REQUIRED WORK: Reproduce every line of the listing below word for word, leaving out the pictures.

-*-*-

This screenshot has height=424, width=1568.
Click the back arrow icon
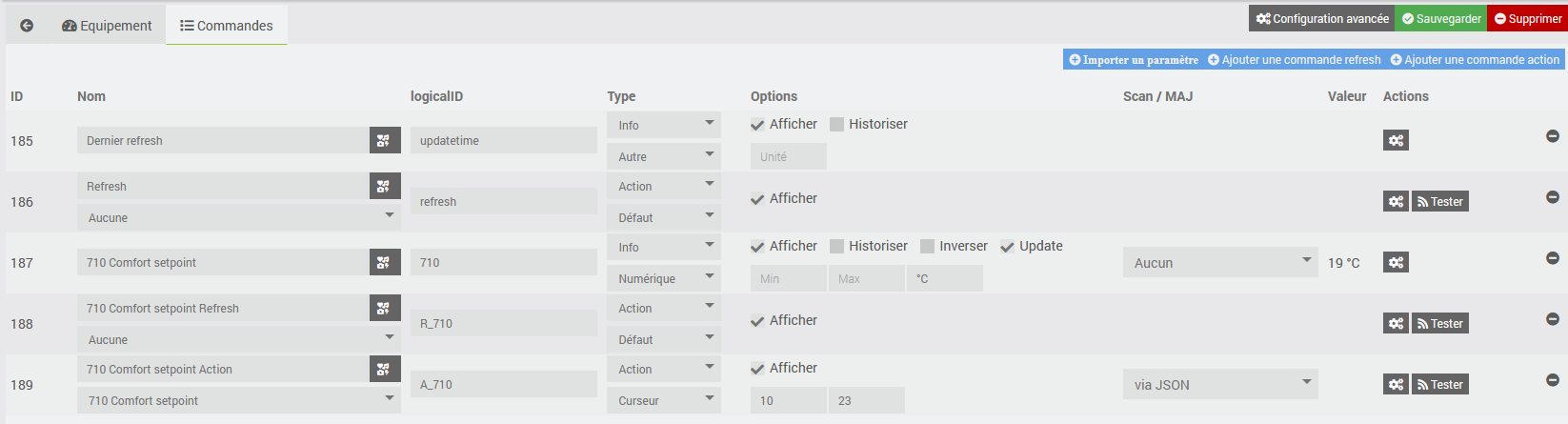[x=27, y=26]
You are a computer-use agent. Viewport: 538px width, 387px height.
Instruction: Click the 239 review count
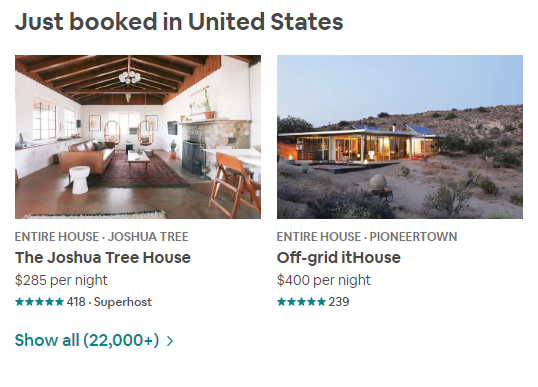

-*-*-

TASK RESULT:
This screenshot has height=424, width=1568.
Click the back arrow icon
[x=27, y=26]
You are a computer-use agent. Viewport: 538px width, 387px height.
Instruction: Click the 239 review count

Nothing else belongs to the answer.